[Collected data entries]
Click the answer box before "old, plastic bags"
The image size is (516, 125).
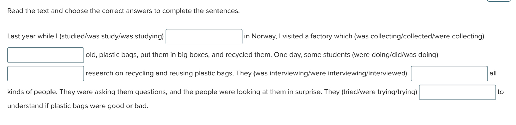point(46,55)
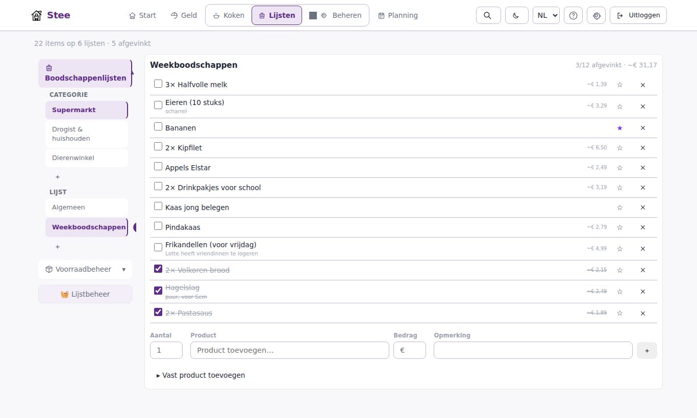
Task: Open search with the magnifier icon
Action: (488, 15)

What to produce: Exact copy, no pictures: reproduce every record as it stands.

Answer to this exercise:
Click the answer box before "old, plastic bags"
The image size is (516, 125).
point(46,55)
Task: Open search with the magnifier icon
Action: (488, 15)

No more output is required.